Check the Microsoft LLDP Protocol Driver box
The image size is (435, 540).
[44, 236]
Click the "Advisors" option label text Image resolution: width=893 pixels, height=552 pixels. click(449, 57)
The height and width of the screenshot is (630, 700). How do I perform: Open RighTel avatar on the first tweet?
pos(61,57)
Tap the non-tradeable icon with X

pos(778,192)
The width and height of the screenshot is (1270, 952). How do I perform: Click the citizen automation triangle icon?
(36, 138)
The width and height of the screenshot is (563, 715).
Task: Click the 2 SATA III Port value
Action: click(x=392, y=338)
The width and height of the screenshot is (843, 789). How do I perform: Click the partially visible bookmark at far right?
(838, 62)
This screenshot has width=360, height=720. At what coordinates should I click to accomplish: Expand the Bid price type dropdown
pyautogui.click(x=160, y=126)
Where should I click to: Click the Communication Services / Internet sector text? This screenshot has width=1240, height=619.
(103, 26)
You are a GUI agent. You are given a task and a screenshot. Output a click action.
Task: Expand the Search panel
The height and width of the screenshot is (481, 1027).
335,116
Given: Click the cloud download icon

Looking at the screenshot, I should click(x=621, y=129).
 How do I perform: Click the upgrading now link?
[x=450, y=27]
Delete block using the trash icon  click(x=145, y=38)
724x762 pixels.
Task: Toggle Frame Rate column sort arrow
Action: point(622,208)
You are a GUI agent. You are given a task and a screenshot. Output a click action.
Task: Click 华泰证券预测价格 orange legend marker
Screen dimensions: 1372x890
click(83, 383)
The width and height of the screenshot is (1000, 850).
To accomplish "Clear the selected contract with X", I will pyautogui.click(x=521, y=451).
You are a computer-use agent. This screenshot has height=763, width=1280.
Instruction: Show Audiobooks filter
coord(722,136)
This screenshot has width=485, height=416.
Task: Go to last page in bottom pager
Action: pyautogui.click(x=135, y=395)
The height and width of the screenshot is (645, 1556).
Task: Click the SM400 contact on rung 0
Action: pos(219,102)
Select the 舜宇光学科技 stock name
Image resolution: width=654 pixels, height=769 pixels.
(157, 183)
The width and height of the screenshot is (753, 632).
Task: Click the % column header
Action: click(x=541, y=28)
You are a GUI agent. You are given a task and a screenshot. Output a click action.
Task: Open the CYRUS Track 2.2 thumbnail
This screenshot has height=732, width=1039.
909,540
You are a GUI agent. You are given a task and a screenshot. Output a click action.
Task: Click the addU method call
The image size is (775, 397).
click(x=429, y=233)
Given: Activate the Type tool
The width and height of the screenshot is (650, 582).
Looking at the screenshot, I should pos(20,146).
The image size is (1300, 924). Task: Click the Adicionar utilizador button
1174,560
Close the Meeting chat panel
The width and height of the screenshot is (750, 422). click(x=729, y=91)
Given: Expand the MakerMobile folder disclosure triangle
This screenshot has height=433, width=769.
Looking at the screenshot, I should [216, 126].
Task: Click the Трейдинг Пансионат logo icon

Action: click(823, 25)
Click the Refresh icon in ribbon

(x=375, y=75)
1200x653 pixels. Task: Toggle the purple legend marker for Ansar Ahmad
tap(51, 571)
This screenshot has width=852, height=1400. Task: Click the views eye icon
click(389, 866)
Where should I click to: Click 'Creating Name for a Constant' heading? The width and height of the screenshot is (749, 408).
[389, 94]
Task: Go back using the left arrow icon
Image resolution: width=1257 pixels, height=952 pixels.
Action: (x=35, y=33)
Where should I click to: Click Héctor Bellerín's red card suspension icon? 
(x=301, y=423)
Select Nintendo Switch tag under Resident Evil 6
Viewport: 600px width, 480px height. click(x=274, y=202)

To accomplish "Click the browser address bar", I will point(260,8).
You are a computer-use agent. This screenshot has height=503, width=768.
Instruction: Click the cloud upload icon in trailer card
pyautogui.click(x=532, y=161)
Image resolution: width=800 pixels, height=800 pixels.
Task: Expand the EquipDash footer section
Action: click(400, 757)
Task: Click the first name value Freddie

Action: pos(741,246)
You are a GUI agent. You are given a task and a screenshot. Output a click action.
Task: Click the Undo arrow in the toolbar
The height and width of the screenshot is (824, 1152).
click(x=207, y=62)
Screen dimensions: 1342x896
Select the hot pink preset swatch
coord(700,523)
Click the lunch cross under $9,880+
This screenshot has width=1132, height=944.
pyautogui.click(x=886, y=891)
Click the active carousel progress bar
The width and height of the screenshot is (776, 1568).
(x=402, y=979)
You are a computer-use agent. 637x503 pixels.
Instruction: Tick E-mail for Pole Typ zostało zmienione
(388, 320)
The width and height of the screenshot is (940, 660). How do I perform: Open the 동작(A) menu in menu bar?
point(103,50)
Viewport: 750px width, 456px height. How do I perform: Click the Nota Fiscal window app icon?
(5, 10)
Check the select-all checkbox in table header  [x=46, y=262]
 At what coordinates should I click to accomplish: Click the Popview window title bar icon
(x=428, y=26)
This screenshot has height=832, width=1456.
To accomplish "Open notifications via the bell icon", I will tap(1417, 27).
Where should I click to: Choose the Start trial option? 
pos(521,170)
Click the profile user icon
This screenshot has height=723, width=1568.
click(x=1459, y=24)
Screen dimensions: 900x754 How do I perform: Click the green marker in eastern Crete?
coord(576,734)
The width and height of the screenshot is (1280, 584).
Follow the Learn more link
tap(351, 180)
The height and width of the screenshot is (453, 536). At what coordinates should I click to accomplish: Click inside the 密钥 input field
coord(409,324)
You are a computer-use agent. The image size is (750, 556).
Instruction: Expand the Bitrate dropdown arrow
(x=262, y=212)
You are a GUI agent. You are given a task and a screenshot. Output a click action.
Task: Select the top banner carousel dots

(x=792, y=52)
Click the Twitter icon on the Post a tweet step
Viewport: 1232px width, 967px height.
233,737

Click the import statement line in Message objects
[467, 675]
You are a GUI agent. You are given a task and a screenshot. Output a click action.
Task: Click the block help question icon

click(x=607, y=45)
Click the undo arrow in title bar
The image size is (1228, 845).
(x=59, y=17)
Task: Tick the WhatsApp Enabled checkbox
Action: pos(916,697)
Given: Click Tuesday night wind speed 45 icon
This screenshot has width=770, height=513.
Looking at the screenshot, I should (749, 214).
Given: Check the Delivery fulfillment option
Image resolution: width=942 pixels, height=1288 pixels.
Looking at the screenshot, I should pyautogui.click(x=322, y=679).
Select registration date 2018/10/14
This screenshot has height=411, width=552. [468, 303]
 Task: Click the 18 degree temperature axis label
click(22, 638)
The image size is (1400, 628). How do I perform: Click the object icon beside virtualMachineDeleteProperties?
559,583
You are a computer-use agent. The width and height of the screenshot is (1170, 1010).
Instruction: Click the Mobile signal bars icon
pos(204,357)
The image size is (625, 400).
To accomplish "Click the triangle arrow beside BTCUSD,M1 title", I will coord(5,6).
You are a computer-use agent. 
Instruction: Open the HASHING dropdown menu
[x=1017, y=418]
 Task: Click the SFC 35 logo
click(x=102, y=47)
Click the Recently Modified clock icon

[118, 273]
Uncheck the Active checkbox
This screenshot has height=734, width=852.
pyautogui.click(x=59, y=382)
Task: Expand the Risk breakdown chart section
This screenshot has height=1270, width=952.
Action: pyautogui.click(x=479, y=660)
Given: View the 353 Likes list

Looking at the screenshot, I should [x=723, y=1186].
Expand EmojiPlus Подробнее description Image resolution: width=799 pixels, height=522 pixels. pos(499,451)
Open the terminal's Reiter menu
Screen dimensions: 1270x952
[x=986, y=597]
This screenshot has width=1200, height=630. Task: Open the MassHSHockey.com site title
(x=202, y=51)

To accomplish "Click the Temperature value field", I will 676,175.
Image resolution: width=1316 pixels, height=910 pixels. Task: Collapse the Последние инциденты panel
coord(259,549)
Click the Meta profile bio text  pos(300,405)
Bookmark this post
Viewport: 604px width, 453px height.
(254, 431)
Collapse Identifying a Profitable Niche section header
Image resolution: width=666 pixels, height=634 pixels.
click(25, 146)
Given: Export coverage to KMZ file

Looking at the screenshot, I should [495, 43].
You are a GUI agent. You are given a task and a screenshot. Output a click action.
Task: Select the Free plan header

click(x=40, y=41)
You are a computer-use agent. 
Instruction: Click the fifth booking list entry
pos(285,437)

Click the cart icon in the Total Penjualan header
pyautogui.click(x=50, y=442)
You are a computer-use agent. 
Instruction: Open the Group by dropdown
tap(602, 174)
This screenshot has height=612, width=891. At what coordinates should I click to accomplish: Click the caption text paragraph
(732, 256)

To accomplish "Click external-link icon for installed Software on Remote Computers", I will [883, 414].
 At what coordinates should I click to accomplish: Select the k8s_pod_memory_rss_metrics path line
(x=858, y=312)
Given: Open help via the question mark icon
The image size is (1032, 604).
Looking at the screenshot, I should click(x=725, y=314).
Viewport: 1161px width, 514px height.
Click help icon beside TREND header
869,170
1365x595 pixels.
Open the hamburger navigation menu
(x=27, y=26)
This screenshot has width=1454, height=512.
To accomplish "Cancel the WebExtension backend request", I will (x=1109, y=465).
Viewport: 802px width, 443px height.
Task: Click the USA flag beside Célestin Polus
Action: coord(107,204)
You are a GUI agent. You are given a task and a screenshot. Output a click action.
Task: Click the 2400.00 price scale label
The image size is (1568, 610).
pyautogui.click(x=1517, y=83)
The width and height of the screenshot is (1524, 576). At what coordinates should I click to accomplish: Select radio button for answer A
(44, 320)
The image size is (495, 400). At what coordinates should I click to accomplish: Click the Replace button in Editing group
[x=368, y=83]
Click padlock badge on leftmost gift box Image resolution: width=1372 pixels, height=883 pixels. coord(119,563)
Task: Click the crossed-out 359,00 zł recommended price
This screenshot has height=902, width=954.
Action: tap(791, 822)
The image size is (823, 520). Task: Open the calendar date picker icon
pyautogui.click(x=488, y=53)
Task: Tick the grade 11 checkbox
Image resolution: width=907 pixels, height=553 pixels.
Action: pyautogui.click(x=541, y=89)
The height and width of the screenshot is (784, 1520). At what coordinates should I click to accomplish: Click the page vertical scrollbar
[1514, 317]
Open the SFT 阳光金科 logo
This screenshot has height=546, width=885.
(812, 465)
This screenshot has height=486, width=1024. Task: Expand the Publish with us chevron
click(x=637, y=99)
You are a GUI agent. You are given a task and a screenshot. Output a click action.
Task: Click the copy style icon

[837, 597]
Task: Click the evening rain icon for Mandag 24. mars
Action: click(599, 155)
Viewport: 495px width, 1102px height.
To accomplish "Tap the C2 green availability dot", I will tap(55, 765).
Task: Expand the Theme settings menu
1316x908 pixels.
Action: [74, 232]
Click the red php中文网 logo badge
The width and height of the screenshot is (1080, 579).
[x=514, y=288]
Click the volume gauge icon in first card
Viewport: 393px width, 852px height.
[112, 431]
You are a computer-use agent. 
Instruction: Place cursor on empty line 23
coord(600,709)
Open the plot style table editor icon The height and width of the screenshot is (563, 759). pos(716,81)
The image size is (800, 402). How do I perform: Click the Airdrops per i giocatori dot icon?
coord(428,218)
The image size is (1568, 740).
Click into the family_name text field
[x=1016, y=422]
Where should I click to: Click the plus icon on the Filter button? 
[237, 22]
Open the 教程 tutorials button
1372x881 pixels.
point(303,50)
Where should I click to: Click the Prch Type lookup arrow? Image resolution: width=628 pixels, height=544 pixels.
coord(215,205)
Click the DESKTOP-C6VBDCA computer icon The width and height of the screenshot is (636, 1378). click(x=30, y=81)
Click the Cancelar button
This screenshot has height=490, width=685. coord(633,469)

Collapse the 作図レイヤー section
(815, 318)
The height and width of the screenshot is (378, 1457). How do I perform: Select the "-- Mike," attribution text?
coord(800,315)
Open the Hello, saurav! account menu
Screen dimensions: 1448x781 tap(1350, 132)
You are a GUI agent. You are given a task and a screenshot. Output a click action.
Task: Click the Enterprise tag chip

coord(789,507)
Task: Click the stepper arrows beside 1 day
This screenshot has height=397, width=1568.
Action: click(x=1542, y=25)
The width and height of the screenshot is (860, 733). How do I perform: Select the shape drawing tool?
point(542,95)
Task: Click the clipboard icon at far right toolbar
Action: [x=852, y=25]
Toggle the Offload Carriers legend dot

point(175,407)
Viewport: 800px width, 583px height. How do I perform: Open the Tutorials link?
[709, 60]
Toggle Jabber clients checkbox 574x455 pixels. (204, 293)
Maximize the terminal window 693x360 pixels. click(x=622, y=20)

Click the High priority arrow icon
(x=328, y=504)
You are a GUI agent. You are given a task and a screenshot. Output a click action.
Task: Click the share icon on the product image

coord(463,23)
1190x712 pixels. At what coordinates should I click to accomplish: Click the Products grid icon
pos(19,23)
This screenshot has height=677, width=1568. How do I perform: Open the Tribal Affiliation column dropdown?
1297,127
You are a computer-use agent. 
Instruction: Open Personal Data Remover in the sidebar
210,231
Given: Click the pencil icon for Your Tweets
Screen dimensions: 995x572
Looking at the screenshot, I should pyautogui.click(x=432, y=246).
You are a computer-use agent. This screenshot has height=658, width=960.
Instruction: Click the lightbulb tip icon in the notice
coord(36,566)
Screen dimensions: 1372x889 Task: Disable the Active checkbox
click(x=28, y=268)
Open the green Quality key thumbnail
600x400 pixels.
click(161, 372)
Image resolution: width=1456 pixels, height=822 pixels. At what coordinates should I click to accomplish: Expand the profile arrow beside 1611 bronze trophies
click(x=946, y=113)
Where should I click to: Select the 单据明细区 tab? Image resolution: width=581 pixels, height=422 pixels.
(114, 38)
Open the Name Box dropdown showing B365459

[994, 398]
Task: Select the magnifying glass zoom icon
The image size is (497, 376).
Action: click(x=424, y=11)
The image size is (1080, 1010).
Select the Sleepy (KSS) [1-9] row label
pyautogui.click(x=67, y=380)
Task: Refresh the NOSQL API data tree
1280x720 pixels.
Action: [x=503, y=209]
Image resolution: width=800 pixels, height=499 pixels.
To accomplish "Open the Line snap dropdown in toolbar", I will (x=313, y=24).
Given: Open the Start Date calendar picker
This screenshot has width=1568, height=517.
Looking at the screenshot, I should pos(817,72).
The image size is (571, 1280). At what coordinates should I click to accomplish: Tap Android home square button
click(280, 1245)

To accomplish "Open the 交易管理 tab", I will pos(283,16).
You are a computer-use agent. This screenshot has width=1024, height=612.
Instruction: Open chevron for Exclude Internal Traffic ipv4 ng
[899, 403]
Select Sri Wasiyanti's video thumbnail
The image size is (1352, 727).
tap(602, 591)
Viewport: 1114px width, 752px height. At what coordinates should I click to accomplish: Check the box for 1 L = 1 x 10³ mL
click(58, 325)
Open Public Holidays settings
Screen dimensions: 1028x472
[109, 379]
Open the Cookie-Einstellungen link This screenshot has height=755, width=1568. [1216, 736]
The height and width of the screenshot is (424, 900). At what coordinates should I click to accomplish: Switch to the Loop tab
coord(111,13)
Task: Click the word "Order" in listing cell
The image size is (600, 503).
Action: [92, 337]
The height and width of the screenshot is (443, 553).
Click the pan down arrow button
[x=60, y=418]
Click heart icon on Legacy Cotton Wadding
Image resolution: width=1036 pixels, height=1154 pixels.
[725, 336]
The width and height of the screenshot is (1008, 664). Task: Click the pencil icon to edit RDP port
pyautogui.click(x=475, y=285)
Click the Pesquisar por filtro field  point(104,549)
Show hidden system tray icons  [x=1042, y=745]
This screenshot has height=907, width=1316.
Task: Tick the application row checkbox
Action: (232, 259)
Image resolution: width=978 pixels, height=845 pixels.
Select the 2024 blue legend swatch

— Instructions for the task —
Tally the lines in the listing that contain the string "settings", then report that tally alone.

— Task result —
2